▸ **Task input**
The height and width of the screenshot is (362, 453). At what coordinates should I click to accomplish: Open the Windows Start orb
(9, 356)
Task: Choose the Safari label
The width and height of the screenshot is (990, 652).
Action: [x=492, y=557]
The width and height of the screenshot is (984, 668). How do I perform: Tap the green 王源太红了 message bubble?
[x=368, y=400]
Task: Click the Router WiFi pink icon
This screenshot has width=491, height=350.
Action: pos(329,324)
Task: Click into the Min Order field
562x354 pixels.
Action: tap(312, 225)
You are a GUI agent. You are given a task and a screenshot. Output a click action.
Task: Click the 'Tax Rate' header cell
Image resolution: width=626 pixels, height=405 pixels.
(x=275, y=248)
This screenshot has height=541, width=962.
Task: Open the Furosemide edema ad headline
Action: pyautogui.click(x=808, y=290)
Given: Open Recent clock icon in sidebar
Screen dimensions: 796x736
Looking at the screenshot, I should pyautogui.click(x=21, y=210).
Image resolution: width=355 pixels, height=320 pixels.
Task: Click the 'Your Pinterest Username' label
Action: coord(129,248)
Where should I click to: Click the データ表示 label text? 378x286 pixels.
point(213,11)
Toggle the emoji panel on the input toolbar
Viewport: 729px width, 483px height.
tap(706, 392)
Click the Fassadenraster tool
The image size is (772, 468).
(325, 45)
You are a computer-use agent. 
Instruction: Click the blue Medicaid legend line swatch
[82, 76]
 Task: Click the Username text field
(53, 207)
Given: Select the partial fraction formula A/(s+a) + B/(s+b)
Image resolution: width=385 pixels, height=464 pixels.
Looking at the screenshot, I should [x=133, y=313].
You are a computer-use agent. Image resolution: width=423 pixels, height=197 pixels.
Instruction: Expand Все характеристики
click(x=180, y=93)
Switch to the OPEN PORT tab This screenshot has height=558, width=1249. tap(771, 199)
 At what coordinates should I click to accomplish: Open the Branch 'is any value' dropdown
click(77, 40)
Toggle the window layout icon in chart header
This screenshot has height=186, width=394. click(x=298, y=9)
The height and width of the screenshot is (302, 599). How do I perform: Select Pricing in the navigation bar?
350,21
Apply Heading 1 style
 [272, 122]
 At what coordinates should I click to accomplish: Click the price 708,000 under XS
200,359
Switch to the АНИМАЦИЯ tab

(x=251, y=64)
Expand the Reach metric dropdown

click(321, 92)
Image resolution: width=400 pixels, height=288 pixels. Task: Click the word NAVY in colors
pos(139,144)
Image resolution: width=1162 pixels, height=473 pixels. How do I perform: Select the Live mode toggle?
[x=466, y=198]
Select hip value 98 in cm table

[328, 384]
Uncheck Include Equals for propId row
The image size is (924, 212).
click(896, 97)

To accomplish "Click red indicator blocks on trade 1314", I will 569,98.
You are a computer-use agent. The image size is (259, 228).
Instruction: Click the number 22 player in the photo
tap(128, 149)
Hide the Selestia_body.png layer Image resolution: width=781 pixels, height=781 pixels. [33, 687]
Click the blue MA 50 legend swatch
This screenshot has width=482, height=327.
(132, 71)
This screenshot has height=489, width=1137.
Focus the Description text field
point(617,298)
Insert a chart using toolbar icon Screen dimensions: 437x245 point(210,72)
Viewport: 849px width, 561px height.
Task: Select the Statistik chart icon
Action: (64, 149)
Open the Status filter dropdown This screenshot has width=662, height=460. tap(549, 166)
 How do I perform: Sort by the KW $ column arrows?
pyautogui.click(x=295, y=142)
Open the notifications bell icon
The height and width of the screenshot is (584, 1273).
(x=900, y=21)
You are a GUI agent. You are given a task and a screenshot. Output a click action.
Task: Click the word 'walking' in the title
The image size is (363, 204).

▸ **Exercise objective**
The answer is the records above restated word for word from their opening line through the line that holds "Task: Click the 'Tax Rate' header cell", both included, and nothing else.

▸ **Solution to the exercise**
The height and width of the screenshot is (362, 453). At what coordinates should I click to accomplish: Open the Windows Start orb
(9, 356)
Task: Choose the Safari label
The width and height of the screenshot is (990, 652).
Action: [x=492, y=557]
The width and height of the screenshot is (984, 668). How do I perform: Tap the green 王源太红了 message bubble?
[x=368, y=400]
Task: Click the Router WiFi pink icon
This screenshot has width=491, height=350.
Action: pos(329,324)
Task: Click into the Min Order field
562x354 pixels.
Action: tap(312, 225)
You are a GUI agent. You are given a task and a screenshot. Output a click action.
Task: Click the 'Tax Rate' header cell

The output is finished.